** Opening Task inputs block **

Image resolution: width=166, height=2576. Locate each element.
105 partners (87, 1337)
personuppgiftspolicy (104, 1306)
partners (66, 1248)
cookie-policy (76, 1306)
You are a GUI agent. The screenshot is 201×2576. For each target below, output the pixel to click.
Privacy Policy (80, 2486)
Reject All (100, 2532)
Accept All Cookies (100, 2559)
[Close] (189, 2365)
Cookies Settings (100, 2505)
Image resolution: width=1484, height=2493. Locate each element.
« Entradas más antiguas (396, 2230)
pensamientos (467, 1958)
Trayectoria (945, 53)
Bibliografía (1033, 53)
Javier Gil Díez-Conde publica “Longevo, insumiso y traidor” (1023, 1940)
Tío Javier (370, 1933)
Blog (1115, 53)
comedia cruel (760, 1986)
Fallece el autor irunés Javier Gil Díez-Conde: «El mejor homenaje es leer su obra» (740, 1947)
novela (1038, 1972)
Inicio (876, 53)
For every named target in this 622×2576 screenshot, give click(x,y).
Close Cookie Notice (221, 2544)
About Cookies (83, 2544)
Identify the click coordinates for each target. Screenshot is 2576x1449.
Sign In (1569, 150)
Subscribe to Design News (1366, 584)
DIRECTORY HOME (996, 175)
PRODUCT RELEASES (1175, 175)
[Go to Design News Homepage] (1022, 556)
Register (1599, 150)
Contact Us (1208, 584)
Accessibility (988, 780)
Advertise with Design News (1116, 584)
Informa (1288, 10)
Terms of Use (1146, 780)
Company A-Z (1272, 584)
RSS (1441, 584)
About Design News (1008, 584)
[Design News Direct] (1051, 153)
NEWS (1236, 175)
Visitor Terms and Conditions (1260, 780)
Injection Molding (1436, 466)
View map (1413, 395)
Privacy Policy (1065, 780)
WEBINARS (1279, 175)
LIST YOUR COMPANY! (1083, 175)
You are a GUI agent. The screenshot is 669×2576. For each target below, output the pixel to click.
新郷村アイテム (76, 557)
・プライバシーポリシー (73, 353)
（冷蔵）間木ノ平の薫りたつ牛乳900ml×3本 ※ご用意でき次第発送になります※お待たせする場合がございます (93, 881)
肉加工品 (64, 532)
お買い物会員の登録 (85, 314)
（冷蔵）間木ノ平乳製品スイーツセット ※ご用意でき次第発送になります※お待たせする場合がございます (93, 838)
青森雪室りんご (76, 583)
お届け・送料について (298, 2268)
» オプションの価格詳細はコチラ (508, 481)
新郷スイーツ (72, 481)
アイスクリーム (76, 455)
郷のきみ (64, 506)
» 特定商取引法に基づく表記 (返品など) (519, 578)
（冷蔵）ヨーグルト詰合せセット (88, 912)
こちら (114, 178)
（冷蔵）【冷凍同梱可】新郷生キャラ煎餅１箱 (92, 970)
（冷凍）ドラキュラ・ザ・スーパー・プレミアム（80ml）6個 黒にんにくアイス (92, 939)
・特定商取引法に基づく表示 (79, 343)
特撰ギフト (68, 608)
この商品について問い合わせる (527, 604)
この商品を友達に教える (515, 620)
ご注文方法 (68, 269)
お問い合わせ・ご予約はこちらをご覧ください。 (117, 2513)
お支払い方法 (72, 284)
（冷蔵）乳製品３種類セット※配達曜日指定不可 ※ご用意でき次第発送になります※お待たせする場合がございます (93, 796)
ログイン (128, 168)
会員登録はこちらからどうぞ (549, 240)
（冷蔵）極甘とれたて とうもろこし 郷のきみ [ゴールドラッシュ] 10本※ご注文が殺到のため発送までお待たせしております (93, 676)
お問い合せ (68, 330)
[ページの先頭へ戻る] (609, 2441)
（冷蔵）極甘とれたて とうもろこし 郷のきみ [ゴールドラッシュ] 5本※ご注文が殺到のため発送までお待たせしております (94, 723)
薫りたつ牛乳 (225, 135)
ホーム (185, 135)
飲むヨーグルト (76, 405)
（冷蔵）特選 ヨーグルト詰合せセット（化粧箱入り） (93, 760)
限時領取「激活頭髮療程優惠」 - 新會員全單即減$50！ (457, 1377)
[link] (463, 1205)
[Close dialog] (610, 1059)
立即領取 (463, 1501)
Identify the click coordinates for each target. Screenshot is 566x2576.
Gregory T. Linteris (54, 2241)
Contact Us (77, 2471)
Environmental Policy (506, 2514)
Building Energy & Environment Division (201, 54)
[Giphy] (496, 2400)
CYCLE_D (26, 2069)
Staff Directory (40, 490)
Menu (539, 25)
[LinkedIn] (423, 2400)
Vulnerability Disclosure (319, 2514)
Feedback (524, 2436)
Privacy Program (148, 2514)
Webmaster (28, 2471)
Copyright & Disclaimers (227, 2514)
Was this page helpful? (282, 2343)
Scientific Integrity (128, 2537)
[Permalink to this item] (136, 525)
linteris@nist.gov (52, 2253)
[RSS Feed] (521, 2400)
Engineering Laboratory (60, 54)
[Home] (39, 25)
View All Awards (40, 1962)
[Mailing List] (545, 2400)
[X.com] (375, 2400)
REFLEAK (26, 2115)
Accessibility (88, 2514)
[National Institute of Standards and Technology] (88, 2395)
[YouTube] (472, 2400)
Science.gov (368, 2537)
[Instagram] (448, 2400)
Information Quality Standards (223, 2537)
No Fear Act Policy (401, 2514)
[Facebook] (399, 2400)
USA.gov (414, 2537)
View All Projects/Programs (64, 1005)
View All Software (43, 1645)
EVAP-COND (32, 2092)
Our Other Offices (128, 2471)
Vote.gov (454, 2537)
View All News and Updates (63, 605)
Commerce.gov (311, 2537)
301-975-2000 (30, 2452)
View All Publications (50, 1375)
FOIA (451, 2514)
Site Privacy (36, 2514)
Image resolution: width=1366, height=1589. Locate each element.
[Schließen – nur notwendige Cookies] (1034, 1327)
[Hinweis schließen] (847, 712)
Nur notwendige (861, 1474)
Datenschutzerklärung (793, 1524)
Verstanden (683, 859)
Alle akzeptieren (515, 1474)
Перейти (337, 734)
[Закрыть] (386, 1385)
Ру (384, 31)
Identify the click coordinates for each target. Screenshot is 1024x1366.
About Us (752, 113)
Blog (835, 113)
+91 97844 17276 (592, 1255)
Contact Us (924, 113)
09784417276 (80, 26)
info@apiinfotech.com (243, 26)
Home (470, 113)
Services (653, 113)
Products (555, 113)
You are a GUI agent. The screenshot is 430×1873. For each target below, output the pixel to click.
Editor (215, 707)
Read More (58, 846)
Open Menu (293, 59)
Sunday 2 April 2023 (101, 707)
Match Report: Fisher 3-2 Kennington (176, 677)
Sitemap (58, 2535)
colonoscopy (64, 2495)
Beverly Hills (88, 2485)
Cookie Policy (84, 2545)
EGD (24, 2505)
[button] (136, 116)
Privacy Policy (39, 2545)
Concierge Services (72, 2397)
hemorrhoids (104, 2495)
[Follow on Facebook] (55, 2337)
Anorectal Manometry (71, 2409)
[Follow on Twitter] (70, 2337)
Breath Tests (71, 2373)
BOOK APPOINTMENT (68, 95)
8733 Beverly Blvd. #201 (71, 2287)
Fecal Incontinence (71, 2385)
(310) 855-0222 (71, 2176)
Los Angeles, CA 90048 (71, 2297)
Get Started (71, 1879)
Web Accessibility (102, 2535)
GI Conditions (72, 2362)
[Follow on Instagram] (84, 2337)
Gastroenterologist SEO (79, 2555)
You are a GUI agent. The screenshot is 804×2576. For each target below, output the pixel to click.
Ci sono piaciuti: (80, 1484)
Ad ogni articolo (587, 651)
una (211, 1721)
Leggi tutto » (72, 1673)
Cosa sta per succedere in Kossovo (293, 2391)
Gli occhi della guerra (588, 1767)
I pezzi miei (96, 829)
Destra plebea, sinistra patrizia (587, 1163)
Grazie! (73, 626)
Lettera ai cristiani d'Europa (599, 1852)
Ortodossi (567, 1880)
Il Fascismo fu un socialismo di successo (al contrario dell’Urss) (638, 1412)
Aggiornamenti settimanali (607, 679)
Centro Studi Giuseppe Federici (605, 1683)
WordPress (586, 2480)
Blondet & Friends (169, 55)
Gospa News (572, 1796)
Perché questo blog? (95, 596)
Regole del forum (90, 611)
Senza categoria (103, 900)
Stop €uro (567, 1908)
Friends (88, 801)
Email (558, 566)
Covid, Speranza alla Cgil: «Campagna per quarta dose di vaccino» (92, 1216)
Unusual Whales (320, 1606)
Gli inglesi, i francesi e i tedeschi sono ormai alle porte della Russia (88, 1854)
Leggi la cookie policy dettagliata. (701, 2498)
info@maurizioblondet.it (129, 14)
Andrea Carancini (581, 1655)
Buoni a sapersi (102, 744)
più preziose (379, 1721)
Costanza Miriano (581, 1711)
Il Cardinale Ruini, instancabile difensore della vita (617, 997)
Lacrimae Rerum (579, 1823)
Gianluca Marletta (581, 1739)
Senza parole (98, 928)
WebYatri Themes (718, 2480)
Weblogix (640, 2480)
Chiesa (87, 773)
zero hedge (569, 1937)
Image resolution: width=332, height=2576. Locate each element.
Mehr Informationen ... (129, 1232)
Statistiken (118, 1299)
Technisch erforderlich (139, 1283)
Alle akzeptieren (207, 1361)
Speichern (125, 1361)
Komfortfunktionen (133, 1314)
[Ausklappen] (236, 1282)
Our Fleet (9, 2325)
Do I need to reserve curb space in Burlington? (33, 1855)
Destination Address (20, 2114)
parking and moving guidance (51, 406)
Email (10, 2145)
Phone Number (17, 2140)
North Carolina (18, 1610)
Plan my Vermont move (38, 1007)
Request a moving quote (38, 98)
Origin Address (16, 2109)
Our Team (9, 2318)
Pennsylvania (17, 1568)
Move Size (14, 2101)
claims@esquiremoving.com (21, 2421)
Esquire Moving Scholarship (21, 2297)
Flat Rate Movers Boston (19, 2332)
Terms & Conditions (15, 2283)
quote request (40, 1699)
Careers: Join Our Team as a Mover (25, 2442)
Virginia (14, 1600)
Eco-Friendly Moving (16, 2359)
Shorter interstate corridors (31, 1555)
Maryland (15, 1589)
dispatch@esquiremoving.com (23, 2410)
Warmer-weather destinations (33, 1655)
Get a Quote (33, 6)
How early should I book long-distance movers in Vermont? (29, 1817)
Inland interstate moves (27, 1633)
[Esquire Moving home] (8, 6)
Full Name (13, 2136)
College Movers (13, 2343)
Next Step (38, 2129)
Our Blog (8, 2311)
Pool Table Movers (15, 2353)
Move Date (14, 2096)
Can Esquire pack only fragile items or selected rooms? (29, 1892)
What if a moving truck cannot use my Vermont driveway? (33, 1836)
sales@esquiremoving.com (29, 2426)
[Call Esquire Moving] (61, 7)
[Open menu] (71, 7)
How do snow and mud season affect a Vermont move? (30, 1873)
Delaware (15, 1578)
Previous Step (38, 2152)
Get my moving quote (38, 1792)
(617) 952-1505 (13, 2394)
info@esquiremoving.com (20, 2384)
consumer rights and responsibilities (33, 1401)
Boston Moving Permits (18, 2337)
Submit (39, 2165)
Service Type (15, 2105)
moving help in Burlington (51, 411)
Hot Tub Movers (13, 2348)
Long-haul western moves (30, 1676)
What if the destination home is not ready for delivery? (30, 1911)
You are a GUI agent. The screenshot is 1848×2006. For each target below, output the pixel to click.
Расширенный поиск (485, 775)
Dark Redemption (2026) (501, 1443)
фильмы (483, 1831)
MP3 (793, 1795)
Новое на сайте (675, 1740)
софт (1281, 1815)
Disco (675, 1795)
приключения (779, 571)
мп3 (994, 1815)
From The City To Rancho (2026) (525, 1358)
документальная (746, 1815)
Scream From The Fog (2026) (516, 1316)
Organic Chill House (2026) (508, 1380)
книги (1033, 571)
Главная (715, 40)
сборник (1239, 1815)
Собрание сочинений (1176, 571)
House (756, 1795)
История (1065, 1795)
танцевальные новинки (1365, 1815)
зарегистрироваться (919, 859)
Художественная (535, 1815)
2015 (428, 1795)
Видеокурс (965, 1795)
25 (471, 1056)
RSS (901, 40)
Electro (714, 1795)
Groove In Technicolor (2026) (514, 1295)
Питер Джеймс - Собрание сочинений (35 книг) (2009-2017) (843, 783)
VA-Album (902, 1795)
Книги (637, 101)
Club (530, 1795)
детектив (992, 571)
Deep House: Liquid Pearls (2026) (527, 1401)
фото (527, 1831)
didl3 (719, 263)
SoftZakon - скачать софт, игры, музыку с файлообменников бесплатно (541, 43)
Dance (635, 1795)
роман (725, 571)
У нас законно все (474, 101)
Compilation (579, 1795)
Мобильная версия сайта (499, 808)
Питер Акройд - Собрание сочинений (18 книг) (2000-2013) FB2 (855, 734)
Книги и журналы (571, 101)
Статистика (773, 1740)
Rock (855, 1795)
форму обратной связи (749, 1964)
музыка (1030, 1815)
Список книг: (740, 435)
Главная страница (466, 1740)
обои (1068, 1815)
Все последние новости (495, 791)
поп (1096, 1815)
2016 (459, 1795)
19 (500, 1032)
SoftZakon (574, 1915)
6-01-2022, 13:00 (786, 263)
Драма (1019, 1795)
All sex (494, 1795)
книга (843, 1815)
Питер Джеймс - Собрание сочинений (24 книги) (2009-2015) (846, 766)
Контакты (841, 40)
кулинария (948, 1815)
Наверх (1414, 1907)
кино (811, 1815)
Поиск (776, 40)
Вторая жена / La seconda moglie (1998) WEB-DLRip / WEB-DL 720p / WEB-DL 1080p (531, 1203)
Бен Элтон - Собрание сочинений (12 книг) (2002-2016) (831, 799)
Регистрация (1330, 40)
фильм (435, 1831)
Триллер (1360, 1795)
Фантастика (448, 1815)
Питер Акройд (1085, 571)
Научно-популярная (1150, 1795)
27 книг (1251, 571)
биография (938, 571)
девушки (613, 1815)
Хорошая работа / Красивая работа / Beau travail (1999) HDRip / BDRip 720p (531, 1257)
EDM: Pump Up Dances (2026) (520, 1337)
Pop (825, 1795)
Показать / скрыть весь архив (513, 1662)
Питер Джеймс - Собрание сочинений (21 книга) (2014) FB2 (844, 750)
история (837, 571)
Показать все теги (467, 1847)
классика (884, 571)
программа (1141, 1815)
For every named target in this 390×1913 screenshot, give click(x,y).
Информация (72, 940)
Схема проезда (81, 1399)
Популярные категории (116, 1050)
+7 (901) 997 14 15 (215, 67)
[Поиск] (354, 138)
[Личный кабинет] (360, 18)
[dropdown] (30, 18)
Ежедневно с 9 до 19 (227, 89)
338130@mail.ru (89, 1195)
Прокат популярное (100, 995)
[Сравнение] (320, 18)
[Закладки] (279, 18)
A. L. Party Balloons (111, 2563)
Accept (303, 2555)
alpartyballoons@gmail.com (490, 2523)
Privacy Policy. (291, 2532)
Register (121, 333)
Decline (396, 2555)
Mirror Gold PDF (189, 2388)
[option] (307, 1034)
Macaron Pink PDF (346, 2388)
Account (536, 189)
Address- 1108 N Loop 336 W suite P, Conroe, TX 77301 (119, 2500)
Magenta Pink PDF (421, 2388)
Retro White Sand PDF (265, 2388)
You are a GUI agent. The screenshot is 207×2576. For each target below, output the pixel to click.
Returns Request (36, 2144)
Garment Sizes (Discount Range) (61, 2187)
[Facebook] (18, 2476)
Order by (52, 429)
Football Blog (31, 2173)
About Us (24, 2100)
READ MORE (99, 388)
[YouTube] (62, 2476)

** Closing Task inputs block **

Which lines in the data above hold the string "From"? Show each one.

• _Solution for this task_
From The City To Rancho (2026) (525, 1358)
Scream From The Fog (2026) (516, 1316)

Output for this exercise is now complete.